Being empathic allows you to gather the data that supports their reality. The more you know, the better able you are to align and influence.
Take a suicide bomber's perspective.
I know, I know, it's hard. Because the first thing we do with an image of a suicide bomber is focus on our perspective. Our perspective is that the bomber is being murderous, homicidal, angry, destructive, disgusting, reprehensible.
But here's the empathic part: what makes another person get to this point? Can we begin to enter their perspective? What would we find? Can we guess at it? Might his/her perspective be one of hopelessness, despair, feeling unheard, feeling the need to take drastic measures?
Of course, we don't -- we can't -- agree with their actions. But can we begin to perceive their reality?

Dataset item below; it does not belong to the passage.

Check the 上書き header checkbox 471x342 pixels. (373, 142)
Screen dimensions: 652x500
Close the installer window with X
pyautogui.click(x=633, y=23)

Empathy is not about agreeing. It's about taking another perspective in order to gain data.
How does our understanding, perception, action change when we view a suicide bomber as hopeless and in despair?
Or, if taking a suicide bomber's perspective is just too difficult, try taking the perspective of an angry spouse, or alienated family member, a rebellious teenager, a scaredy-cat boss, and on and on.
This is what makes empathy so hard.
Sigh.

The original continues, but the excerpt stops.